■ Work required: How many lines of the listing contain the word "accomplish"? Reply with the number only.

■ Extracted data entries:
__________

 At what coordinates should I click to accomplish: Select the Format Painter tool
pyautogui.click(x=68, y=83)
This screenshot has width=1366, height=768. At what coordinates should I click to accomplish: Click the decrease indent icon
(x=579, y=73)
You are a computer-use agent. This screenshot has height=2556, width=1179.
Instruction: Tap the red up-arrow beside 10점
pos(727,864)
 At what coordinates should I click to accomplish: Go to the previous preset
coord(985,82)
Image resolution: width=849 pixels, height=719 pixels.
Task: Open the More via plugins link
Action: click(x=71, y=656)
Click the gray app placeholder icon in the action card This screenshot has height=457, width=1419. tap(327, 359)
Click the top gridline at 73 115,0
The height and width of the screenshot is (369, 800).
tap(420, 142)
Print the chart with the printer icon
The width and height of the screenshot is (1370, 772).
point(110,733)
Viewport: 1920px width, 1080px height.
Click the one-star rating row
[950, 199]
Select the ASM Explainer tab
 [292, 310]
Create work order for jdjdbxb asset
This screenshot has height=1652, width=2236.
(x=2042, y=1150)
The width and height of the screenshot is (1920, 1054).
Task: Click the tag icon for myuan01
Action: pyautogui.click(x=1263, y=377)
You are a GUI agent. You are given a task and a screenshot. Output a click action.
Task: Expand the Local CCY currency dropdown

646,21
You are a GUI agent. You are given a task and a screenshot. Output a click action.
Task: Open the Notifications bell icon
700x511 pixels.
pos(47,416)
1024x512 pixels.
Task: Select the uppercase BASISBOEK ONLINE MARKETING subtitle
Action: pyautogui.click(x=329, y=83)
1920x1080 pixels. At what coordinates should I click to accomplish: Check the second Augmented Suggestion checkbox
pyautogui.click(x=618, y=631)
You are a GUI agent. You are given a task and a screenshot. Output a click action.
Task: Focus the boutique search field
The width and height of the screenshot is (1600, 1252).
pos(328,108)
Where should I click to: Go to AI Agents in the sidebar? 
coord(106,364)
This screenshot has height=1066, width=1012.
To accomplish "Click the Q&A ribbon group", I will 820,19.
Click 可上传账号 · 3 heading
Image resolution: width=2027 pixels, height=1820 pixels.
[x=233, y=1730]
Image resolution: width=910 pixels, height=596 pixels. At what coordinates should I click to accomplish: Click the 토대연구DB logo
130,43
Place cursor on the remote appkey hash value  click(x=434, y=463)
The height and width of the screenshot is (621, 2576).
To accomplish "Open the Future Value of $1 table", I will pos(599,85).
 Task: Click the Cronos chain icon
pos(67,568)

__________

■ Solution to this task: 7